Digital media give us the ability to iterate marketing concepts, ask consumers questions and get their responses in a rapid-fire rhythm:


  1. Gather feedback to a quickly-deployed survey

  2. Create marketing hypotheses and concepts

  3. Execute marketing test (don’t forget to ask the consumer why they responded the way they did, or didn’t)

Then rinse and repeat:

  1. Analyze consumer responses

  2. Create revised hypothesis(es)

  3. Execute test(s)

Each response-hypothesis-retest cycle can be completed inexpensively in a matter of days or weeks. There are pitfalls, but for the most part they involve your thought process, not the technology or the (negligible) cost. For example:

Pitfall: You gather information that is interesting but isn’t actionable (this happens so much more often than you’d expect).

Antidote: Work backward from information that would have the greatest impact on a specific marketing campaign – value proposition, media choice, messaging or offer – and construct a program that will provide the information you need unambiguously.

Pitfall: You construct your survey so that it will inevitably confirm what you already believe.

Antidote: Instead, try to prove that what you believe is wrong. If you can’t, great! Otherwise, great food for thought.

Pitfall: You ask too many questions, resulting in incomplete answers and losing the consumer’s willingness to respond.

Antidote: Take a disciplined approach to answering one impactful question at a time, or a couple of related questions, and make it easy for the consumer to respond in a few seconds.

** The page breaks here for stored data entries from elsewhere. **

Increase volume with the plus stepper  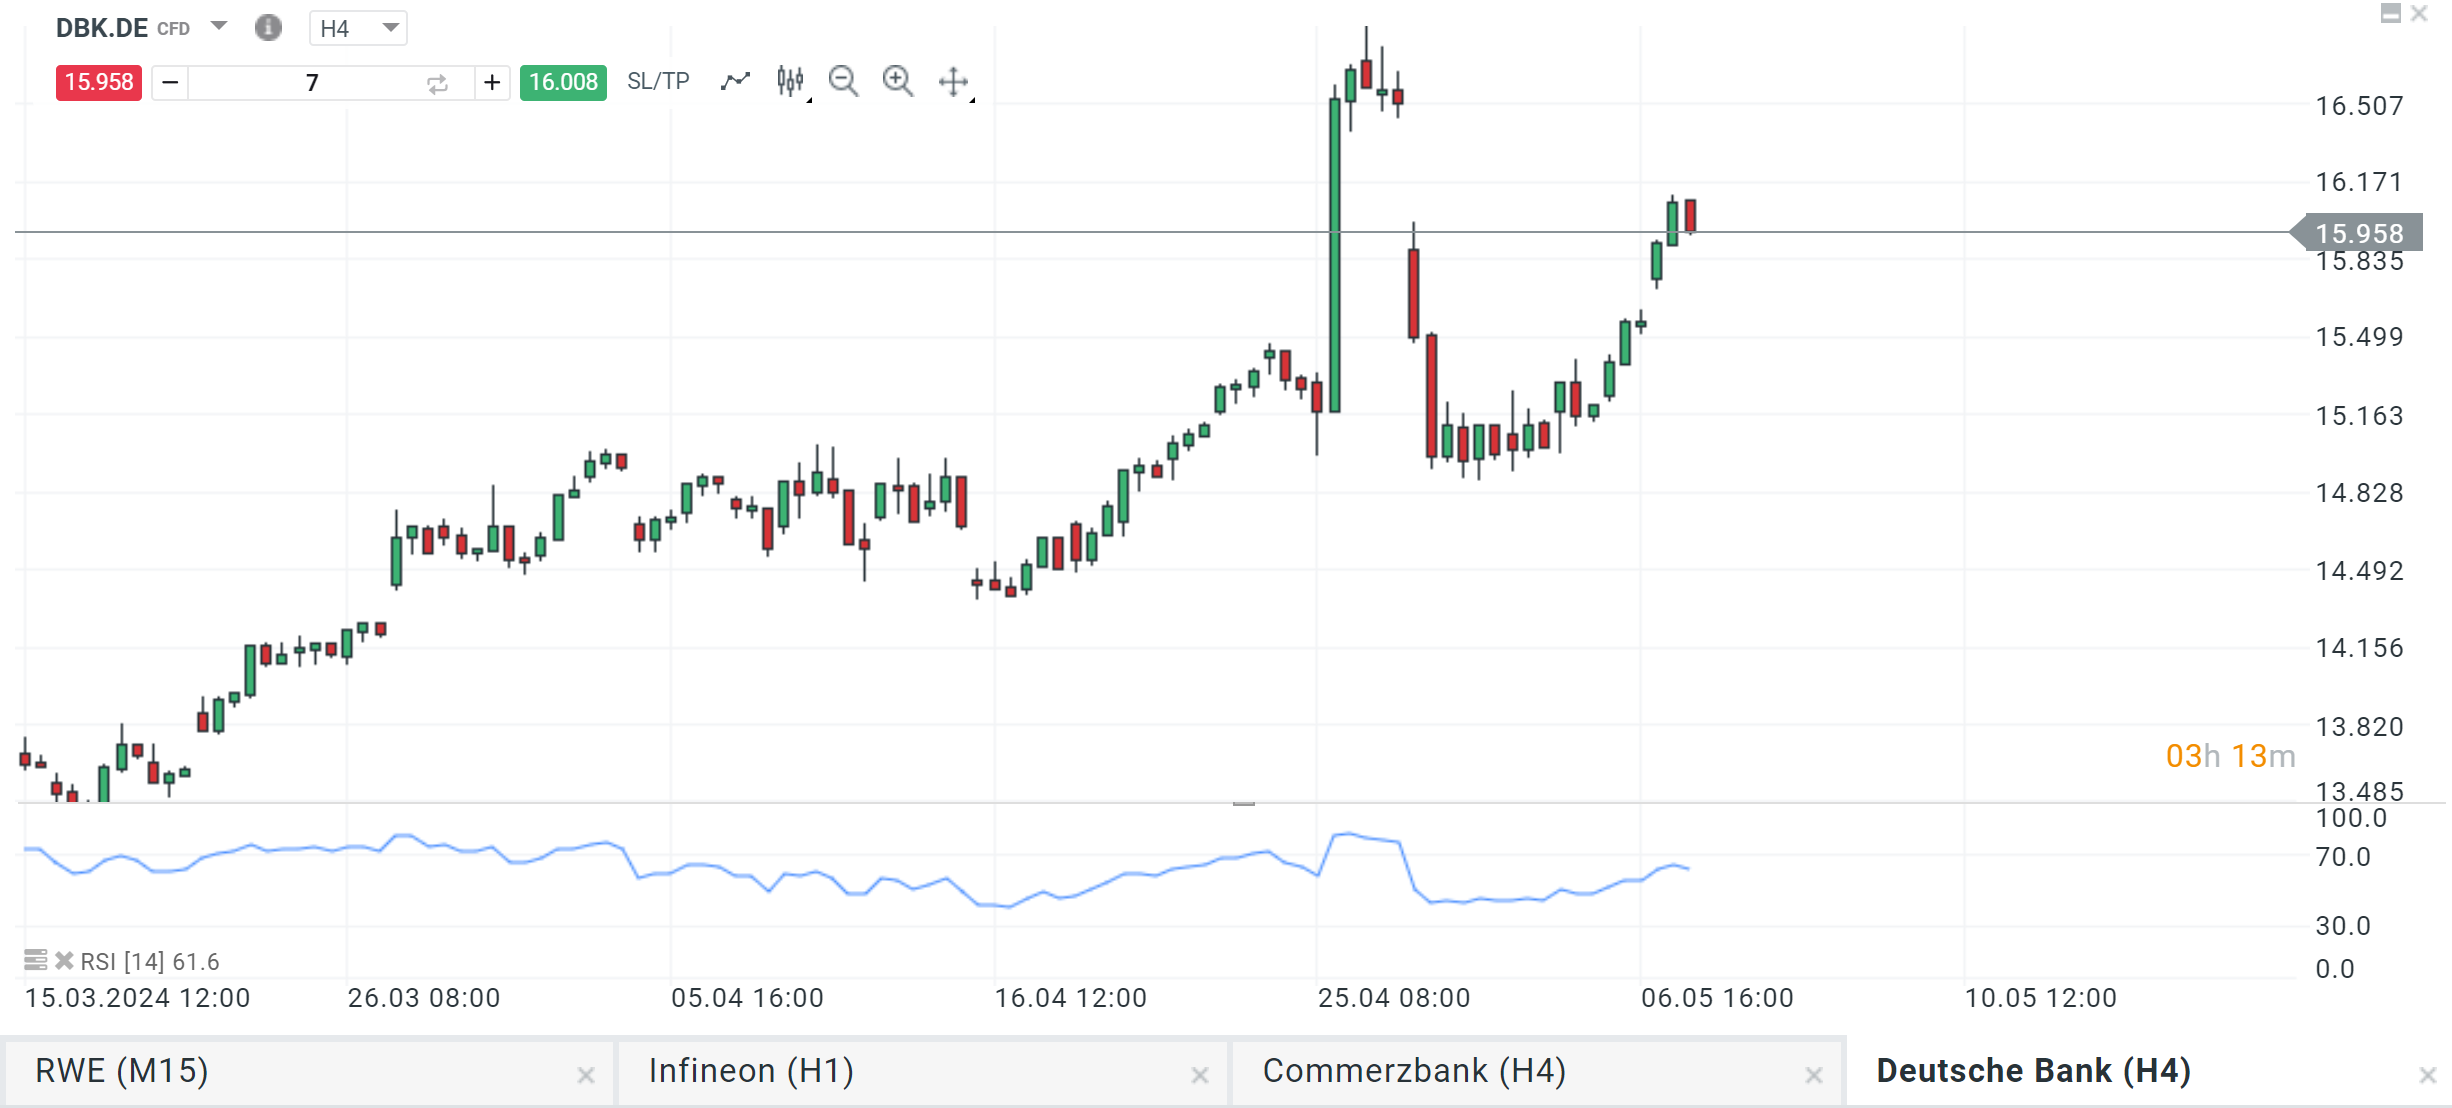point(492,83)
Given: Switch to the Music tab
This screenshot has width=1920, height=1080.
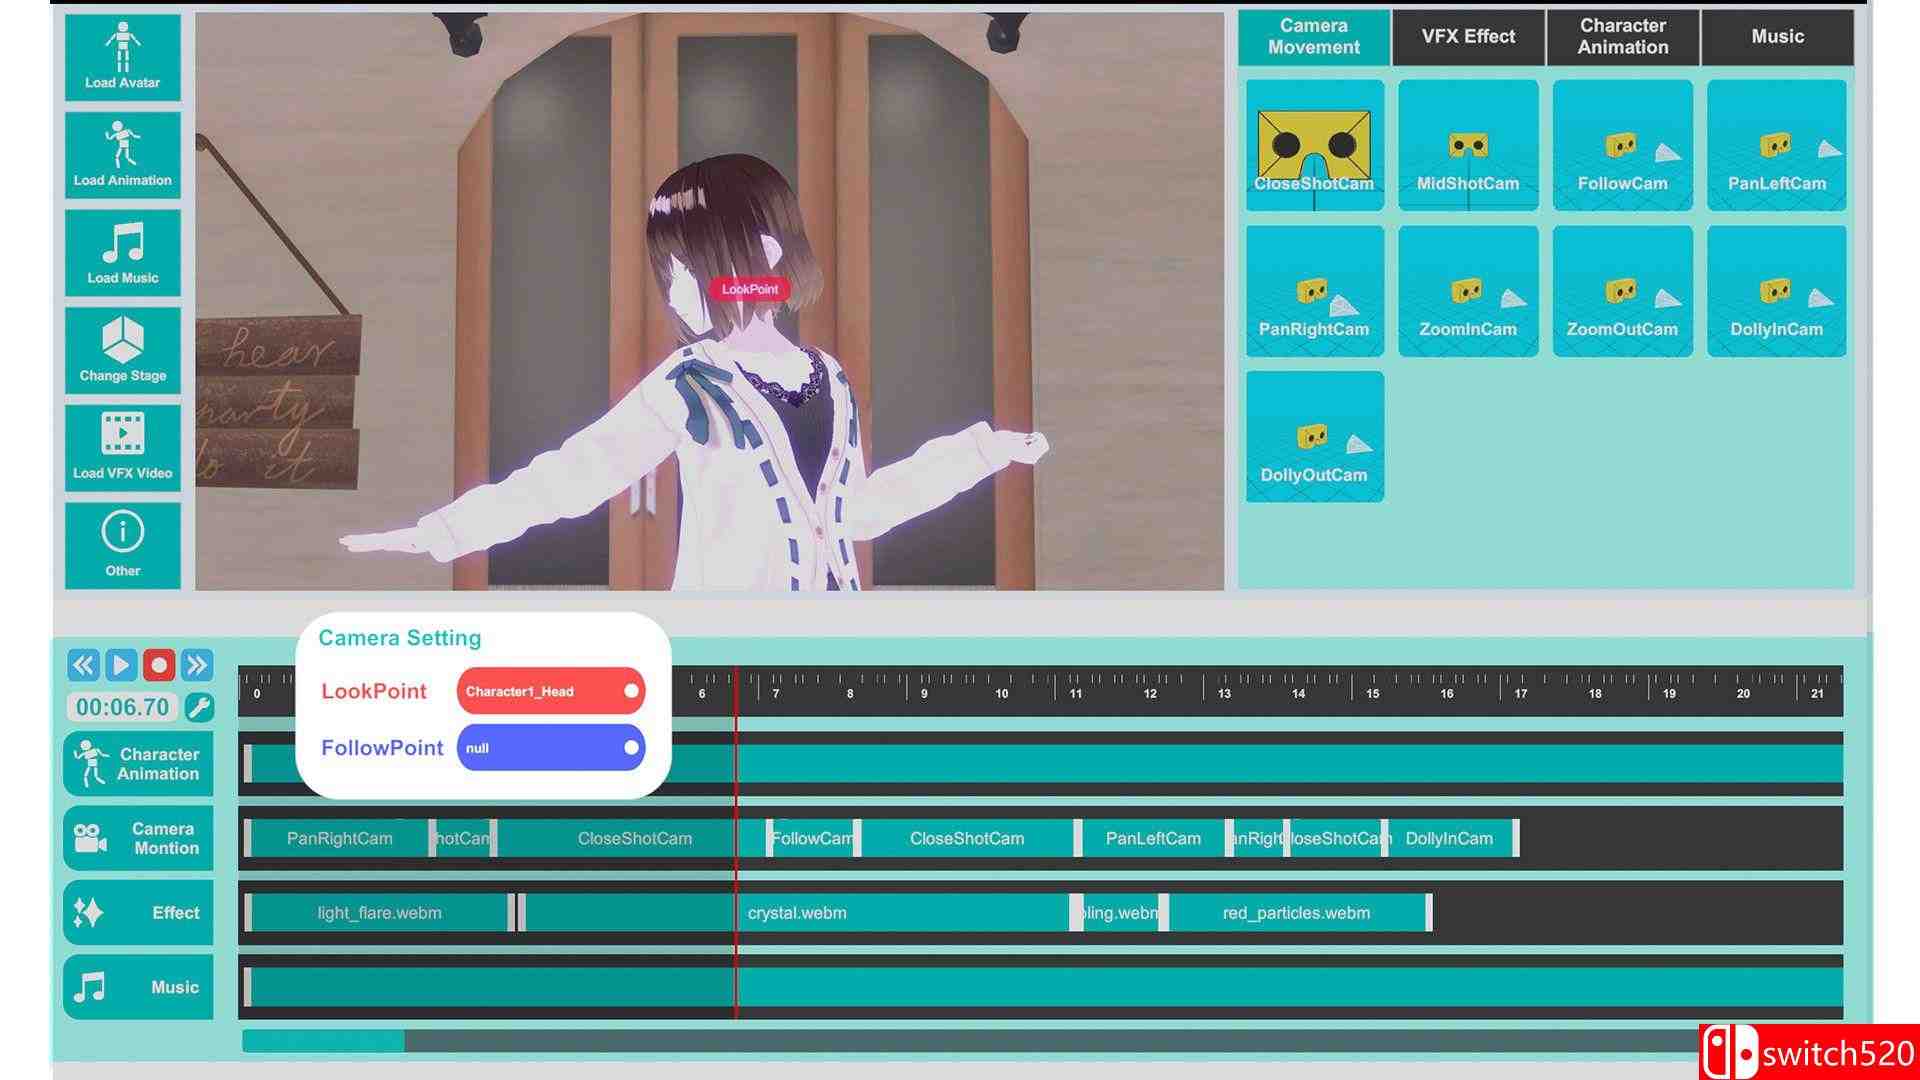Looking at the screenshot, I should 1777,37.
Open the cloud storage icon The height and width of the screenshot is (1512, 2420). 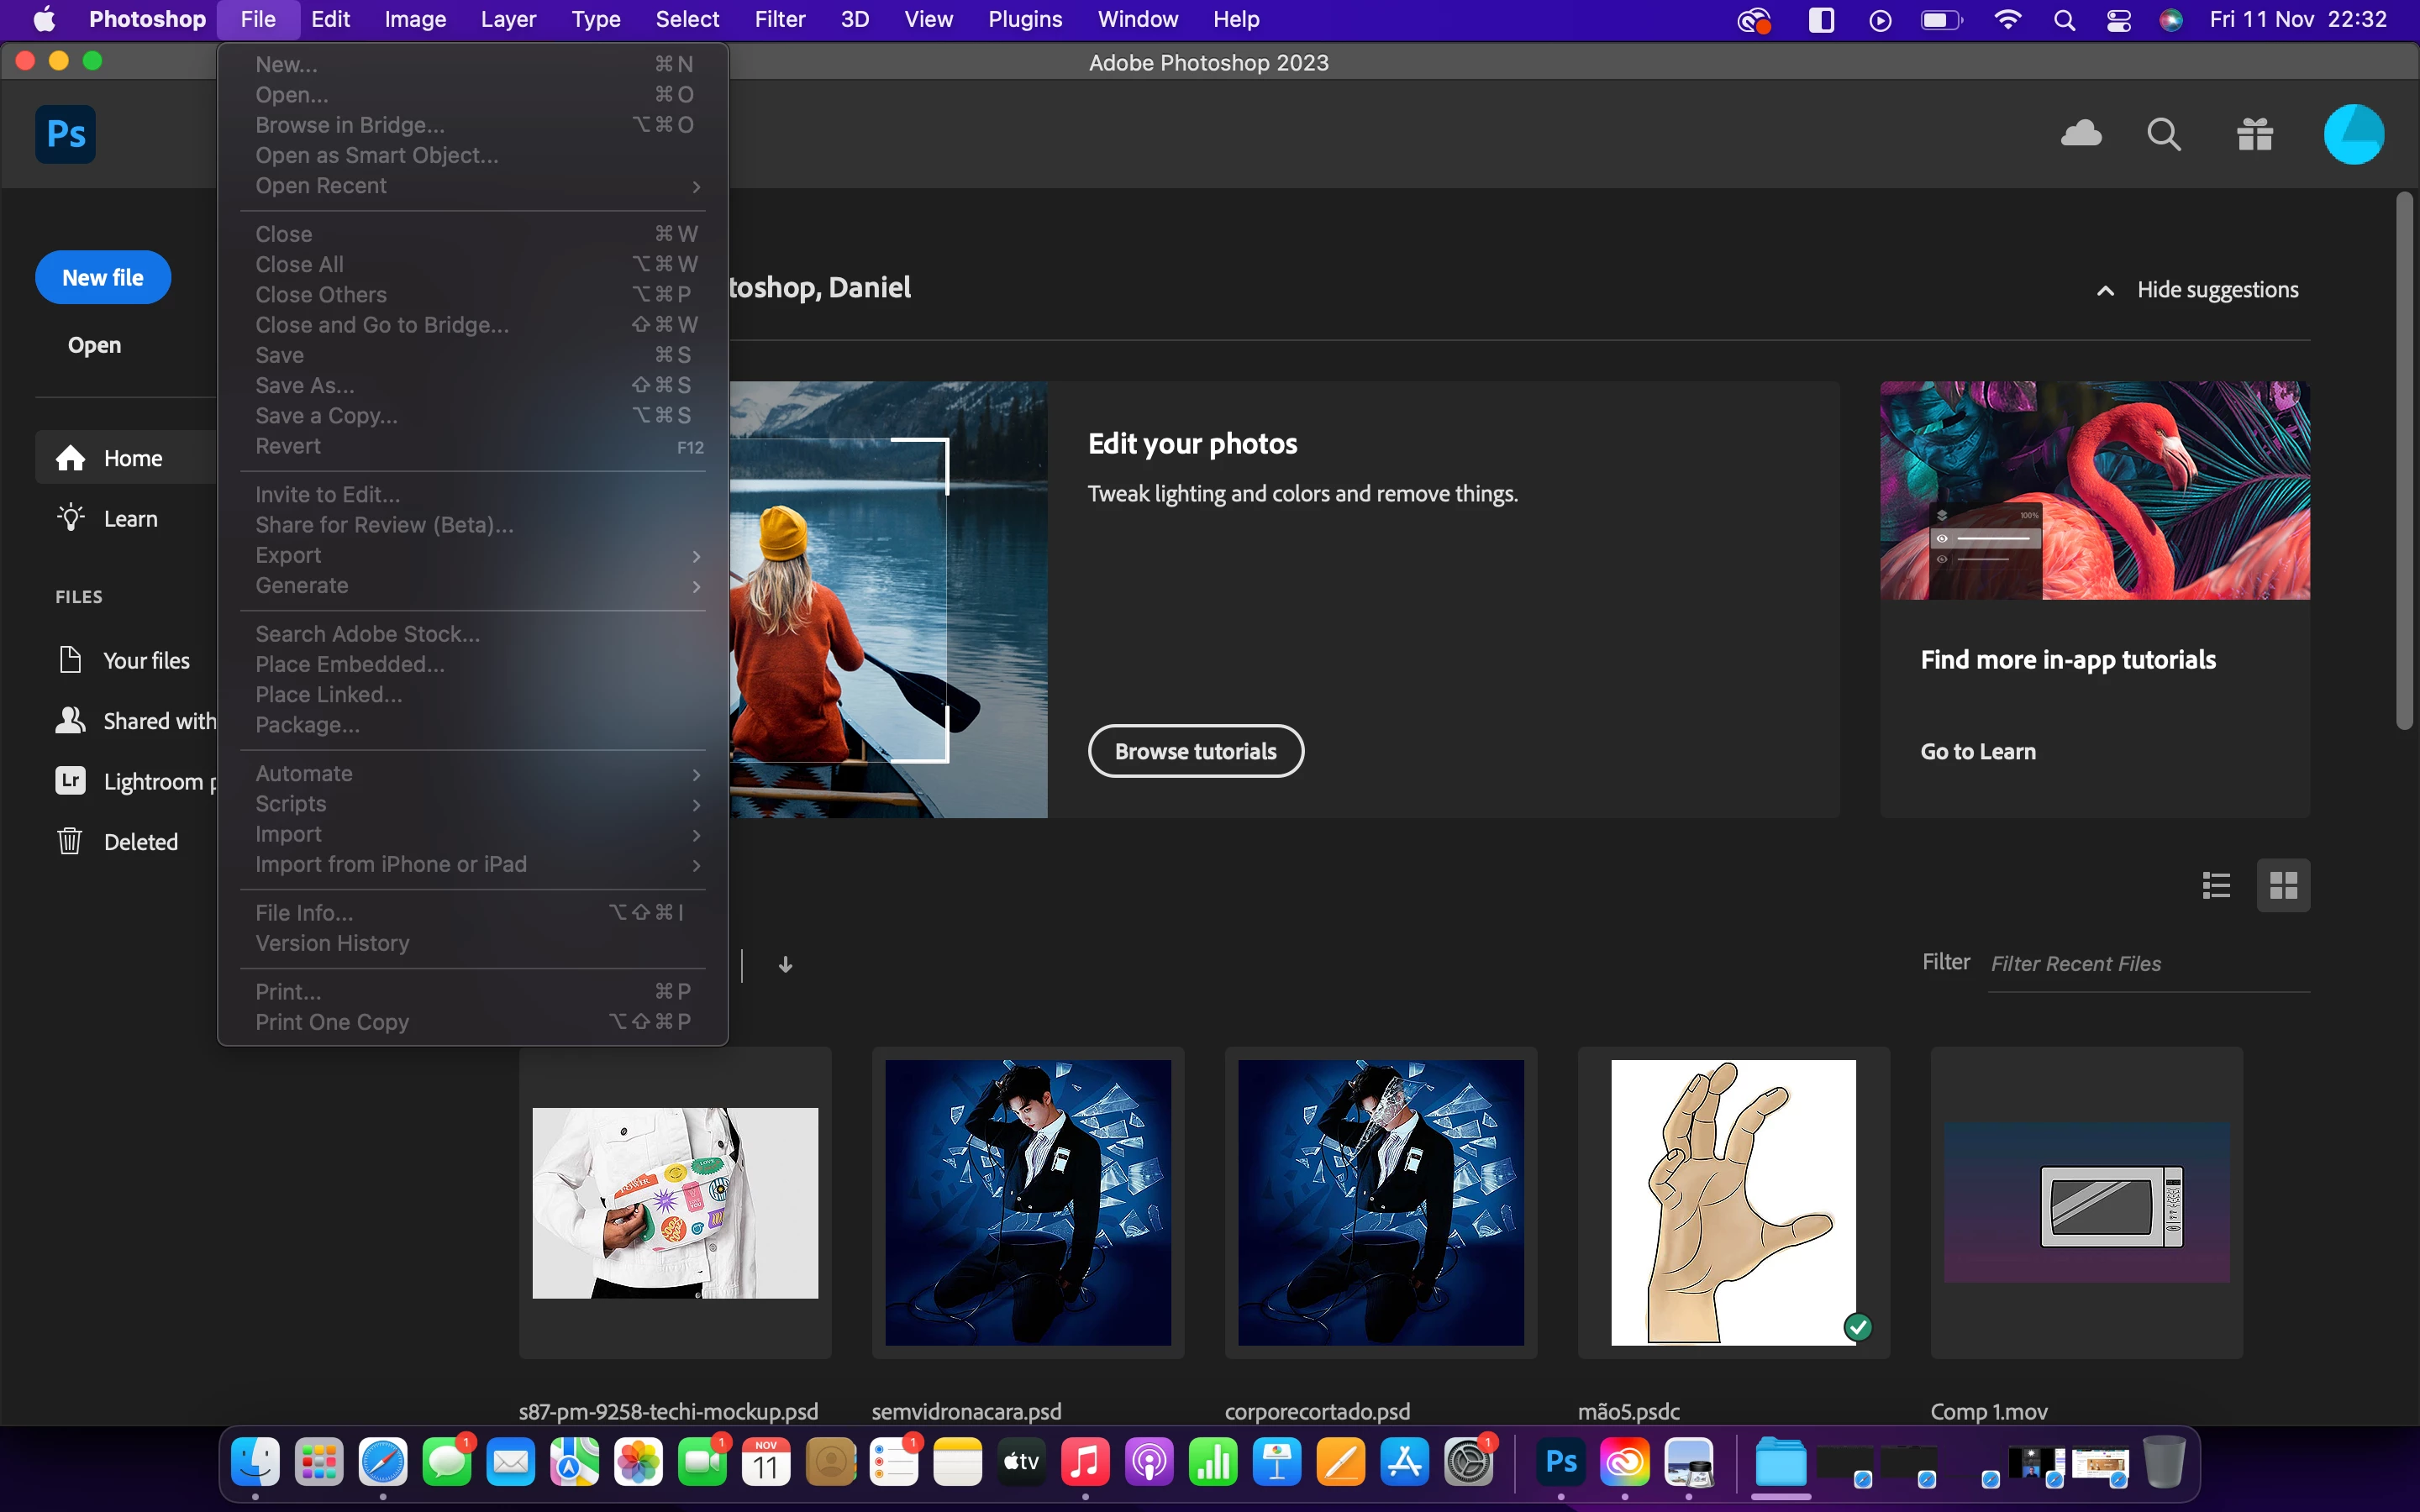(x=2081, y=133)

Tactical? Yes. Trivial? No way. Do efforts like these take the place of the comprehensive, statistically-validated research we learned about in business school? No, but … traditional research is backward-facing. It assumes you are studying a stable world. In a rapidly changing marketplace, we aren’t trying to paint an exact picture of the status quo. We’re trying to change it, to shape the future.

The one-two punch is the combination of qualitative feedback with quantitative test results. Maybe we’re better off calling this experimentation, not research, but in the haze of battle, what we’re really after is what works. A little thought about the results can often tell us a lot about the “why” that Big Research is after. Is this Truth with a capital T? I don’t know, but I’ll take it.